== Exercise description ==
Can you turn the material below into a JSON list of strings, with one string per line and blank lines left out?

== Records to process ==
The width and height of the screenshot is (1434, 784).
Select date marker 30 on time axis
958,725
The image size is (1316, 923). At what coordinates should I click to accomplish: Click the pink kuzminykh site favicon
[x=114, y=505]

== Problem solution ==
[
  "The width and height of the screenshot is (1434, 784).",
  "Select date marker 30 on time axis",
  "958,725",
  "The image size is (1316, 923). At what coordinates should I click to accomplish: Click the pink kuzminykh site favicon",
  "[x=114, y=505]"
]